Advertisement

Nuggets may be headed for technical knockout

LAKERS REPORT

April 21, 2008|Mike Bresnahan, Times Staff Writer

Five technical fouls, one flagrant foul, one ejection, three busy referees.

Game 1 wasn't so much the start of a series as it was the beginning of an undercard. Tempers weren't the main event, but they bobbed and weaved into the flow Sunday at Staples Center.


Advertisement

In one corner, the Denver Nuggets pushed and shoved on a couple of layup sequences.

In the other corner, the Lakers managed to keep level heads, picking up only one technical foul, which happened to go to Kobe Bryant . . . again.

The Nuggets aren't known for being the latest incarnation of Detroit's "Bad Boys" teams, but Bryant didn't seem to mind.

An avowed devotee of old-school basketball, he laughed it off.

"It's like vintage '80s, except for if you knock a guy to the floor, you'll get suspended for a game or so," Bryant said. "It's playoff basketball.
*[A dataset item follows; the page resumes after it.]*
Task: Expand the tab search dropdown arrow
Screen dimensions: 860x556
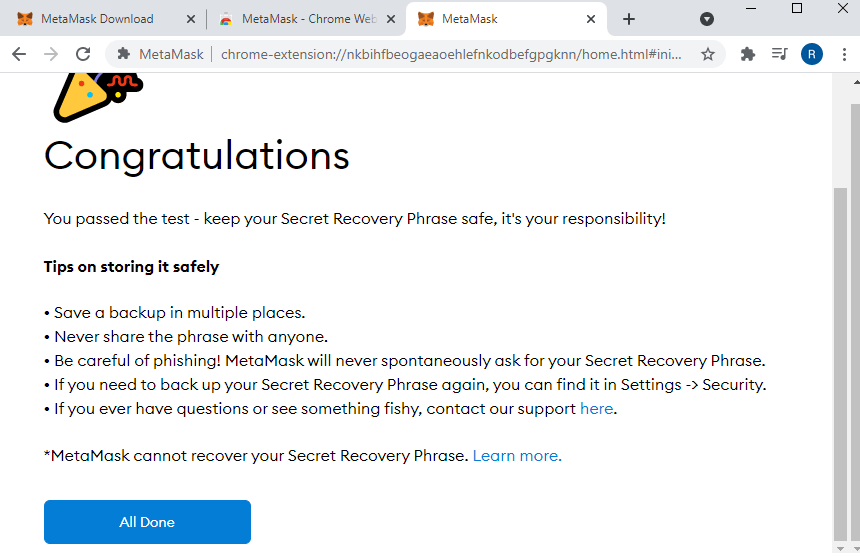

It's nothing personal. There's no dislikes or anything like that, but guys want to win, so guys are going to commit hard fouls and play physical and talk a little trash."

Bryant was hit with a technical foul after jawing with Denver forward Kenyon Martin with 4:30 left to play.

"Just having a good old healthy conversation," Bryant said, smiling.

In a slight case of here-we-go-again, players are allowed six technical fouls in the playoffs before being suspended for one game after picking up their seventh. Bryant had 15 in the regular season and played the last 10 games without picking up a 16th technical that would have led to a one-game suspension.

He was somber when asked about toeing the line in the playoffs.

"If I get suspended a game in the playoffs for that, I'll retire," he said. "I'll just quit."

There wasn't much quit in the Lakers on Sunday.

J.R. Smith picked up a flagrant foul for crashing into Luke Walton as he attempted a layup, but Walton answered by making two free throws.

Bryant almost ended up among the baseline photographers after Anthony Carter fouled him on a layup attempt and then pushed him after the play. Bryant, however, made three free throws -- two for the personal foul and one for a technical assessed to Carter.

Carter later said he was retaliating because he was hit in the face by Bryant on the play. Bryant disagreed, saying he was simply off-balance.

"That was completely unintentional," he said. "I'm going out of bounds, going after a ball . . . I had to be Neo from 'The Matrix' to see him behind me."